Render the lines from the start of the listing through the line with "[x=1128, y=13]" as a JSON list of strings, one string per line, leaving out any blank lines.

____

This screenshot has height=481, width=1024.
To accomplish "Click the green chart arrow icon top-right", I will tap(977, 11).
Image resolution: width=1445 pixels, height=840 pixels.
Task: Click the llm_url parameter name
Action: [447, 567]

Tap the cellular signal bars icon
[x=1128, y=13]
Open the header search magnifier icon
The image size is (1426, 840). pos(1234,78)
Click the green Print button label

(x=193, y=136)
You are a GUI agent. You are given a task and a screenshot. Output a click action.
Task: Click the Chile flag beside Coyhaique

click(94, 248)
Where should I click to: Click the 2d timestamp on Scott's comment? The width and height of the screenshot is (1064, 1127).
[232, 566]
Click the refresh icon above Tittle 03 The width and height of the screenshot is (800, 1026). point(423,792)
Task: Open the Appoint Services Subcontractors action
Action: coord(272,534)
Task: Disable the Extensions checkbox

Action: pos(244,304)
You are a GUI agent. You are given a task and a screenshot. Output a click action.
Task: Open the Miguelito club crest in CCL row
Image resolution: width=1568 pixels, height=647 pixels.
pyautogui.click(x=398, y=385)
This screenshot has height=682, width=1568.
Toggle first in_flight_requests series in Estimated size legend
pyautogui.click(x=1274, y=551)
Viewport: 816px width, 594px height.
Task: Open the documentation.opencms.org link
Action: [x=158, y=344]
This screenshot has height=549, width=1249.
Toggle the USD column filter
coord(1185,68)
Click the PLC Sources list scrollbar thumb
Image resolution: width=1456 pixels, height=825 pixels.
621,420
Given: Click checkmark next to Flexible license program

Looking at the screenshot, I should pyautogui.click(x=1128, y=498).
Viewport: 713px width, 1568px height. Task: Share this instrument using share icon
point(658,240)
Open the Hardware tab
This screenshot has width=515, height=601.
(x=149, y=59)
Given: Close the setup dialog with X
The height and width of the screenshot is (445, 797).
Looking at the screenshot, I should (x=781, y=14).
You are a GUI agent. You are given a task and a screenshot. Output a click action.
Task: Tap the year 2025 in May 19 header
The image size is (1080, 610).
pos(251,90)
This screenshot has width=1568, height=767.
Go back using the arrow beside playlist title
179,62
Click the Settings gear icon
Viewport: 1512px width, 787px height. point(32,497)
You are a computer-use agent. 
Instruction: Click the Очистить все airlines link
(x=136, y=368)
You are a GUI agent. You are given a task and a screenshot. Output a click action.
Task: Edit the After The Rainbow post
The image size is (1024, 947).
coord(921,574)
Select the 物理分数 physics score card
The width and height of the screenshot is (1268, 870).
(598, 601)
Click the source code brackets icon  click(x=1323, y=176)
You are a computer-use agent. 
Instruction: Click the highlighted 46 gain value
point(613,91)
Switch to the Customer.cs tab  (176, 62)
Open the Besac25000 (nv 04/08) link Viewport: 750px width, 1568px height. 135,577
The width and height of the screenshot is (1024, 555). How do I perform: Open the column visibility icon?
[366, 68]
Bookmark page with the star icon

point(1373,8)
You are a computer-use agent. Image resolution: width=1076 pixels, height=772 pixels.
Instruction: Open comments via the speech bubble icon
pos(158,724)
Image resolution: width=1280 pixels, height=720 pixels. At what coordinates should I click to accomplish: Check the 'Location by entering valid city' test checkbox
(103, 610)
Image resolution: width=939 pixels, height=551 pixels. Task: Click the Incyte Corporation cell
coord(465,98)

____

§ **ANSWER FOR THE TASK**
[
  "This screenshot has height=481, width=1024.",
  "To accomplish \"Click the green chart arrow icon top-right\", I will tap(977, 11).",
  "Image resolution: width=1445 pixels, height=840 pixels.",
  "Task: Click the llm_url parameter name",
  "Action: [447, 567]",
  "Tap the cellular signal bars icon",
  "[x=1128, y=13]"
]